Saved entries
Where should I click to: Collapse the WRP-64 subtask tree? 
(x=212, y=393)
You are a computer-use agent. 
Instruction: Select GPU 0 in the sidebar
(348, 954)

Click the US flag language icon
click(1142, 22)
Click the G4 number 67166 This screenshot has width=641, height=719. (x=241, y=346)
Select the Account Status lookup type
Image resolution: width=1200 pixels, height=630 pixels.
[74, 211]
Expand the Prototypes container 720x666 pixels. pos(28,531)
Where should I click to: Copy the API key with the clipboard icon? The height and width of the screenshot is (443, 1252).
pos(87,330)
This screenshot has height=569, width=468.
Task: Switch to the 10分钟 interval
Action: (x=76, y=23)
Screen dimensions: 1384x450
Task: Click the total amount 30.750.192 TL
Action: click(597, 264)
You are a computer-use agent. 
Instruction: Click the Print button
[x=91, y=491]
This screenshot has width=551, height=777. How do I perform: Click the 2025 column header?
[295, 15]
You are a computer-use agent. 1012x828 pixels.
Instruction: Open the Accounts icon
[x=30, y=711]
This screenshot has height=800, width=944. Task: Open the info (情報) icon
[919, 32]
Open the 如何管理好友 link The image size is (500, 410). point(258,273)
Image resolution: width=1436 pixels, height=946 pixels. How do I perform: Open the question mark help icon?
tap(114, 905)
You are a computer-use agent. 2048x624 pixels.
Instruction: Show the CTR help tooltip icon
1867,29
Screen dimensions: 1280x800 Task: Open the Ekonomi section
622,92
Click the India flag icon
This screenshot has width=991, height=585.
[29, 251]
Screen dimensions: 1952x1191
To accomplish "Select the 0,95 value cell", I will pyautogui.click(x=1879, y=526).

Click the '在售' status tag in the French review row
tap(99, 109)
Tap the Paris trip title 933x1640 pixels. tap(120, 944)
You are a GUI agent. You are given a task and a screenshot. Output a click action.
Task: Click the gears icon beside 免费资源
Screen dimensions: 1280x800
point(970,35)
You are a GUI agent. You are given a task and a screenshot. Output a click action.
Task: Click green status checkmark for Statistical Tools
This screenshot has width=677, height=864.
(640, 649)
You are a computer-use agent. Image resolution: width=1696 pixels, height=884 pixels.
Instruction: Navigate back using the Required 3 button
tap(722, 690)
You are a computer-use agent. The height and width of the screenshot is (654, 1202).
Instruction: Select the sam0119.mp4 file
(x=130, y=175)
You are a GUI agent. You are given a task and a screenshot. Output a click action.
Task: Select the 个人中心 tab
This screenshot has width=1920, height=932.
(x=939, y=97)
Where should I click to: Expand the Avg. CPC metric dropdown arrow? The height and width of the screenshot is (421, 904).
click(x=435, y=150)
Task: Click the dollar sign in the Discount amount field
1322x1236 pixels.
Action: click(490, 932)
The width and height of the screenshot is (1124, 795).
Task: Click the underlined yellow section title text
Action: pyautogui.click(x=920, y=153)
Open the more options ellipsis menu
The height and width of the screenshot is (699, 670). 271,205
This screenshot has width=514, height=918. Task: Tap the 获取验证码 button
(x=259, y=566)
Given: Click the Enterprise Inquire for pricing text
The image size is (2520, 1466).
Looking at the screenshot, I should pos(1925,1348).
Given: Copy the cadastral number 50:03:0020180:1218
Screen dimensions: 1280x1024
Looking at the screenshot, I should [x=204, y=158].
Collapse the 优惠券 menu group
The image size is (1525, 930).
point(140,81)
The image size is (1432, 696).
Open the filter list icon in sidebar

◆ **Problem details**
Reproduce the lines of the records above without any change, beginning at the line that contains "Where should I click to: Expand" and stopping after the last line of the records. Include both of these lines.

◆ **Exercise output**
Where should I click to: Expand the Avg. CPC metric dropdown arrow? The height and width of the screenshot is (421, 904).
click(x=435, y=150)
Task: Click the dollar sign in the Discount amount field
1322x1236 pixels.
Action: click(490, 932)
The width and height of the screenshot is (1124, 795).
Task: Click the underlined yellow section title text
Action: pyautogui.click(x=920, y=153)
Open the more options ellipsis menu
The height and width of the screenshot is (699, 670). 271,205
This screenshot has width=514, height=918. Task: Tap the 获取验证码 button
(x=259, y=566)
Given: Click the Enterprise Inquire for pricing text
The image size is (2520, 1466).
Looking at the screenshot, I should pos(1925,1348).
Given: Copy the cadastral number 50:03:0020180:1218
Screen dimensions: 1280x1024
Looking at the screenshot, I should [x=204, y=158].
Collapse the 优惠券 menu group
The image size is (1525, 930).
point(140,81)
The image size is (1432, 696).
Open the filter list icon in sidebar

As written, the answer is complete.